My 8 year old from the back seat: She said the flux capacitor won’t work unless you go 88mph!
Me: Forgive me father for I have sinned. I’m here to cleanse my conscience.
Bartender: So…the usual?
I just woke up from a dream where a very attractive man with an adorable dog invited me to get ice cream… and I told him, “sorry, I don’t have any condoms,” then walked away. Dream me is as awkward as real me.
If anyone asks, we met at a bible study.
What I thought I’d want my kids to learn: kindness, compassion, empathy
What I actually want them to learn: to flush the toilet and turn off a goddamn light
Describing the weird dream I had over the Walmart intercom until the police are called
Imagine how expensive the iPhone would be if they called themselves Organic Apple.
I bought a new scale today.
Can’t wait to get home and throw it out the window.
Cop: When the meteor landed on the Old Navy Store it obliterated the clearance section.
Me (also a cop): *Solemnly* Yes. There were many casual tees.
Not now, I’m looking up fun crafts you can make with nuclear waste on Pinterest
Idk guys, life has never thrown me lemons.
Social anxiety, insomnia, mental breakdowns, drugs and eating disorders..
But never lemons.
the twelve days of christmas is completely unrealistic there is no way that you’re still accepting gifts from someone after four days of birds
my buddy: hey nick you want a beer?
the t1000 impersonating me: nah im good
my buddy: cool cool…. (slowly reaches for a shotgun under the counter)
You look like the type of person who would try to write a check for a drug deal.
[repeating myself louder in the haunted house attraction] did the dracula throw water on anyone else’s pants??
HEY OFFICER, STOP SCREAMING AT ME TO PULL OVER, I’M DRUNK NOT DEAF
why worry about today when you can worry about the past present and future simultaneously like a nervous god
I’m wearing nike pants so you have to just do it…
ER Doc: you know you could have avoided these 3rd degree burns by walking away from the explosion at regular speed
Me: did it look cool tho
My 6yo wouldn’t eat his chocolate chip muffin bec there were too many chocolate chips in it, and now I…I just…I’m gonna need a min here.
If you were thinking of having kids, just know my 5 yr old daughter is upset and crying because her 3 yr old sister likes the same color as her.
What I said: No
What I meant: No
What my dog heard: Okay, but just look real cute.
(kids playing upstairs)
*loud crash*
Me: *slowly gets off the couch to take a look at everything we own*
If I’m gonna pay $300 for a name brand purse it better come with a mini fridge, steaks, and a new tv
Overheard at the hardware store today …
Clerk: This interior house paint dries in 3 to 4 hours.

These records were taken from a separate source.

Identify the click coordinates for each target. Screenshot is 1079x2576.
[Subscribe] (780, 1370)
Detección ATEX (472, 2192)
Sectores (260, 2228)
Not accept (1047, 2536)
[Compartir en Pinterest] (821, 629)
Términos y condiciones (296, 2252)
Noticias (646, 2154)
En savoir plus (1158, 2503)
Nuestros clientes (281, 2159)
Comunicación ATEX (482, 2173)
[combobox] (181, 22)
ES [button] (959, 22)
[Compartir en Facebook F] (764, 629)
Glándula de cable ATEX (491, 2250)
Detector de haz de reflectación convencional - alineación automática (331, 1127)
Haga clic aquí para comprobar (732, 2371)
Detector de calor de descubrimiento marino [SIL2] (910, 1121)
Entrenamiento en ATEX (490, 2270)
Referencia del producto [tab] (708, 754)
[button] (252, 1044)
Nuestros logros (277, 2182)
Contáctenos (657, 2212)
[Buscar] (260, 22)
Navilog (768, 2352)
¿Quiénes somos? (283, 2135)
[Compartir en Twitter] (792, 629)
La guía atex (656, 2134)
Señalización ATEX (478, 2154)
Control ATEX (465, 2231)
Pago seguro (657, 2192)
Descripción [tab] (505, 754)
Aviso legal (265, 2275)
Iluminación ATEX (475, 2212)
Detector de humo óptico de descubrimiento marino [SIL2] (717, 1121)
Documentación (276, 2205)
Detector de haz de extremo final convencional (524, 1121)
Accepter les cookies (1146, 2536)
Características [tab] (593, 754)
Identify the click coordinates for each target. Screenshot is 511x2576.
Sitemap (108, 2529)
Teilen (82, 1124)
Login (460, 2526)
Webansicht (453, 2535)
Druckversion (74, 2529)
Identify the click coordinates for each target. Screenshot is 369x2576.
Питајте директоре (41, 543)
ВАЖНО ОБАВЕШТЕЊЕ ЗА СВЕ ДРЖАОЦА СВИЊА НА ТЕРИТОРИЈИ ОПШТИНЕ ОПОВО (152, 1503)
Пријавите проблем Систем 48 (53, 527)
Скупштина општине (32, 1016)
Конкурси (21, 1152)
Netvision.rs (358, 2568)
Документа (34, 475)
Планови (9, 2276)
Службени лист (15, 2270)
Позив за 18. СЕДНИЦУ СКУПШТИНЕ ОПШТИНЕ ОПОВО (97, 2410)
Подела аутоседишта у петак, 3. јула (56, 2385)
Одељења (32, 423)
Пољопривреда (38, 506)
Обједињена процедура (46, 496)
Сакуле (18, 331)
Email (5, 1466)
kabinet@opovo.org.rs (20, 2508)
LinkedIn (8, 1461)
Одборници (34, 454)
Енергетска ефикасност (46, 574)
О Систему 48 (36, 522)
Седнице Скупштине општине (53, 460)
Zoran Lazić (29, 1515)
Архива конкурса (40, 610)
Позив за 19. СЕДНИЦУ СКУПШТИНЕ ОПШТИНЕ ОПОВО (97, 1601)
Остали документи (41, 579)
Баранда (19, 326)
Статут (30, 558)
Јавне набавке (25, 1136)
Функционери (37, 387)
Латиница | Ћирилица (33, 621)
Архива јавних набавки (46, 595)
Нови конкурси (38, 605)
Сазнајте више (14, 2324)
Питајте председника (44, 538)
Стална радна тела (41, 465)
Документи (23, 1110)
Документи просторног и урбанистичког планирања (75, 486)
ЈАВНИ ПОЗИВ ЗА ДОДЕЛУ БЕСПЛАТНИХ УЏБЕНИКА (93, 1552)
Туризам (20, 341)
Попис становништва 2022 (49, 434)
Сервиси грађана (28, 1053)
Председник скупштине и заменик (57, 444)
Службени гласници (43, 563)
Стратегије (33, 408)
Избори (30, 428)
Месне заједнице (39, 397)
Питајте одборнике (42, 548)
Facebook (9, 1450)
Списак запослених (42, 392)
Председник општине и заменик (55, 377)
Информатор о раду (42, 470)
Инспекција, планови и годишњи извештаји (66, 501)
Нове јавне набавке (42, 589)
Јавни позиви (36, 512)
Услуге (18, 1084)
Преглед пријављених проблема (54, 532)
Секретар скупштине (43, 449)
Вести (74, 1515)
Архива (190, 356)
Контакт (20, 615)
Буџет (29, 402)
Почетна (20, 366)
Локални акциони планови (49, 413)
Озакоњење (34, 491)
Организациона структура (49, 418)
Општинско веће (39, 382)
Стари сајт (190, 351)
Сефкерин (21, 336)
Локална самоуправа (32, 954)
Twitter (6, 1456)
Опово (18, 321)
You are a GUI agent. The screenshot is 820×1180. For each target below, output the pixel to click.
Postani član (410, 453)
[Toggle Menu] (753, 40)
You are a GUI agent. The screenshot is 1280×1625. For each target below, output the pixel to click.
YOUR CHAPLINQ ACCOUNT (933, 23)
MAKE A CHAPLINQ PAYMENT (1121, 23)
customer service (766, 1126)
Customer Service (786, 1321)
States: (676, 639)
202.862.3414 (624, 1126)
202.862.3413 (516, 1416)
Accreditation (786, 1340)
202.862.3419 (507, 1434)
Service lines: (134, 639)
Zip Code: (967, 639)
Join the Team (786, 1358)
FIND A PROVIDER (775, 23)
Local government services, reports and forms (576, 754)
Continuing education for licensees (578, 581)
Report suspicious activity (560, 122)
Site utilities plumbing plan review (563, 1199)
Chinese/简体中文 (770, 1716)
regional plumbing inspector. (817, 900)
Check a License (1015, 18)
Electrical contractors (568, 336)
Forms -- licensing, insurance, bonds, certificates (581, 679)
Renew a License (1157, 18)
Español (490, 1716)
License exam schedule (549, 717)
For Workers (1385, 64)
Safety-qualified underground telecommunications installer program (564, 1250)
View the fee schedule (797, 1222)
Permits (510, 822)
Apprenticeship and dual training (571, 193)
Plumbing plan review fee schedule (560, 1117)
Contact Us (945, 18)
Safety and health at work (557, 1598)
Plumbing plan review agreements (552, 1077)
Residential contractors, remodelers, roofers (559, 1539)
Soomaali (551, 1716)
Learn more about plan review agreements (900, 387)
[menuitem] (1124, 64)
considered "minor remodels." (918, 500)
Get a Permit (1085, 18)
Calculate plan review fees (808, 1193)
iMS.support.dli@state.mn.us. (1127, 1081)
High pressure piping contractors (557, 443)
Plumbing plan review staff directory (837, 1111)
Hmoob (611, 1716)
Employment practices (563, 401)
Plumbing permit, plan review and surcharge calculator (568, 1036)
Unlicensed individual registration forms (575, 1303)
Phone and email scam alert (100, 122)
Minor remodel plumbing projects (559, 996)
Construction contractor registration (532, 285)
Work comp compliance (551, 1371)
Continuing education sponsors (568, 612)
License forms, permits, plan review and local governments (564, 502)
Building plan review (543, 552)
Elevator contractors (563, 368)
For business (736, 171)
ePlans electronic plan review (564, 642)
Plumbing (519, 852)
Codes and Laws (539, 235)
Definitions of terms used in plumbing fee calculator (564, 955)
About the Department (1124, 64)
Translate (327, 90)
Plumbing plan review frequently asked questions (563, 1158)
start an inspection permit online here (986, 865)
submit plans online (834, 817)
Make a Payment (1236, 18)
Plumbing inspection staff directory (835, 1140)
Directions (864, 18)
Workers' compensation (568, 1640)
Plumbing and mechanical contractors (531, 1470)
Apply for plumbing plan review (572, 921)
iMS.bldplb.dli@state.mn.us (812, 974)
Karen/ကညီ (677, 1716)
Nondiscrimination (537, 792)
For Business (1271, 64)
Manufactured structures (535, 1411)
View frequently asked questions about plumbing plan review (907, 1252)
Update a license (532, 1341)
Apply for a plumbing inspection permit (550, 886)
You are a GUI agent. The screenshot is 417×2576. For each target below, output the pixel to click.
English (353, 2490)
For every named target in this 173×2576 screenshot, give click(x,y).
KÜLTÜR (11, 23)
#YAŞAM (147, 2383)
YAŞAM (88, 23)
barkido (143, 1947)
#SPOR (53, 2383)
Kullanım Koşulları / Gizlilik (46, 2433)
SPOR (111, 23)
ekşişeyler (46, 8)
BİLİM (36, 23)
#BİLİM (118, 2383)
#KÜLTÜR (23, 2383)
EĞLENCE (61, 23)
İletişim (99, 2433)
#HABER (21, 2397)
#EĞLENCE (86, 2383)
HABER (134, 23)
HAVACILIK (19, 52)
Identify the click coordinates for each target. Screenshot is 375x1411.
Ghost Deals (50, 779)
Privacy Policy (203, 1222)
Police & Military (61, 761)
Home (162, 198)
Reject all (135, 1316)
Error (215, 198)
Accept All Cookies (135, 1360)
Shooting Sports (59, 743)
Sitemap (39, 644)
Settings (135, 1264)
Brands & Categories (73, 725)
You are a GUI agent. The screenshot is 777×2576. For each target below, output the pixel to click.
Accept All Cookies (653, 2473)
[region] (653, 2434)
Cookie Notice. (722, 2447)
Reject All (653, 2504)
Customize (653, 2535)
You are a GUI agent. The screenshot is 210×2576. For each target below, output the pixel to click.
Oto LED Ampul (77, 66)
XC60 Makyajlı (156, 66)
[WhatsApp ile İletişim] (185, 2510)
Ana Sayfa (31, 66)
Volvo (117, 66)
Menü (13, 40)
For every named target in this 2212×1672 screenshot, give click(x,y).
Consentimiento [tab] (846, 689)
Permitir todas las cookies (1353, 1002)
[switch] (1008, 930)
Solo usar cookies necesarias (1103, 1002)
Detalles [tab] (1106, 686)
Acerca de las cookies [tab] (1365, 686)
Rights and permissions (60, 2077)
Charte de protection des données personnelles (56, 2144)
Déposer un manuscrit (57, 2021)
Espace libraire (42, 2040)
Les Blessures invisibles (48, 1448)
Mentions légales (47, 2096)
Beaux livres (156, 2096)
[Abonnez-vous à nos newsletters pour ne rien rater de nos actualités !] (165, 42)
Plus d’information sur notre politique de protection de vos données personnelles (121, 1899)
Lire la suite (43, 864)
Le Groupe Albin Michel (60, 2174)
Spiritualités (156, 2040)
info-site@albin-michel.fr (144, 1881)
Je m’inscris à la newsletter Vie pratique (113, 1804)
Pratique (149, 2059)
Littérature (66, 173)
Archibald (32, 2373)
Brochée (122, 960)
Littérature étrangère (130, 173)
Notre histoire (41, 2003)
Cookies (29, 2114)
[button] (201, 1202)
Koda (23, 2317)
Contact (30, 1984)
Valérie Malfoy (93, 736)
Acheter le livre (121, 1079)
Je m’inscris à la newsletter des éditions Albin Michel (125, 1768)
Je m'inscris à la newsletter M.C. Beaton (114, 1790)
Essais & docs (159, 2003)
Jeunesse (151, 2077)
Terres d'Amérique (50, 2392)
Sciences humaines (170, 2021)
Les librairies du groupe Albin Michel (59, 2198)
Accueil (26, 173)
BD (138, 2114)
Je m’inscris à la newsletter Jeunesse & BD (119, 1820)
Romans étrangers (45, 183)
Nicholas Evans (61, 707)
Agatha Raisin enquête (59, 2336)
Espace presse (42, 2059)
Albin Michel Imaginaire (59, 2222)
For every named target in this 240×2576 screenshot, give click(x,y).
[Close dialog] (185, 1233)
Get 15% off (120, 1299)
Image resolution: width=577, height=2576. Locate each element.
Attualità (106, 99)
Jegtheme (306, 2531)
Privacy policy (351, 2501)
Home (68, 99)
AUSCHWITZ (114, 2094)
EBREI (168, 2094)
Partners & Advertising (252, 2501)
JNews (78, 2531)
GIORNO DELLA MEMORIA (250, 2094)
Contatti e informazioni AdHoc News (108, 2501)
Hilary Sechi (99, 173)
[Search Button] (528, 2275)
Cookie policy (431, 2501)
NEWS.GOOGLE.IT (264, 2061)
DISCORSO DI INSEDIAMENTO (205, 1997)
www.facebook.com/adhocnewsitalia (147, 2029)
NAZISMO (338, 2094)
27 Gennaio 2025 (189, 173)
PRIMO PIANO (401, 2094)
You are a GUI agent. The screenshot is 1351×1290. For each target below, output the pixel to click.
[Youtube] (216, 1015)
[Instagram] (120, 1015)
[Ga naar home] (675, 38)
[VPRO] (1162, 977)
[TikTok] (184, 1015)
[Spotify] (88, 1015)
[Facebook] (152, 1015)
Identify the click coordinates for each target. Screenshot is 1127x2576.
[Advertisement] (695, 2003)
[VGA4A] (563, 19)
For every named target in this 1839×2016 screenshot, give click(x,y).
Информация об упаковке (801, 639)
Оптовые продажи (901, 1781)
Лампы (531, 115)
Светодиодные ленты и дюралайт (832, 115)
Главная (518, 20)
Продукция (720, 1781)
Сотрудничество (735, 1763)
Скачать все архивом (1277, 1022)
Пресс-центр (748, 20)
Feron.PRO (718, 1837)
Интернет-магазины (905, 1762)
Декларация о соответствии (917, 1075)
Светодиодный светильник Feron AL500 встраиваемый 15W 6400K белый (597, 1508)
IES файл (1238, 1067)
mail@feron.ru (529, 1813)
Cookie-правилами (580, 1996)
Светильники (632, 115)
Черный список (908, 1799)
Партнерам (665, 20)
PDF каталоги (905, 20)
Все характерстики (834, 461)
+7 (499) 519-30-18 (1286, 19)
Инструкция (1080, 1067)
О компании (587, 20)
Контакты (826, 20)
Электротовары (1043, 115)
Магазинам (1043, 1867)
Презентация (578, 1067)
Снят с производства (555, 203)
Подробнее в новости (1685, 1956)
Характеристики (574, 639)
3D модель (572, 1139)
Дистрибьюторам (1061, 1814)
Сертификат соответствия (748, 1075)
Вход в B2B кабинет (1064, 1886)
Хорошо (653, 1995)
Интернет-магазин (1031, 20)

Customer: How much longer will it take to dry in the dark?
*holds seashell to ear*
“We’ve been trying to reach you about your car’s extended warranty”
Sent my husband to work with leftovers from dinner last night. His co-workers are going to be so jealous of his bowl of cereal.
Me: Alexa, when will computers become self-aware?
Alexa: When will YOU become self-aware?
M: *gazing out a window, crying* good one, Alexa
I didn’t know my apartment shared a wall with the elevator shaft until someone got off in my bedroom.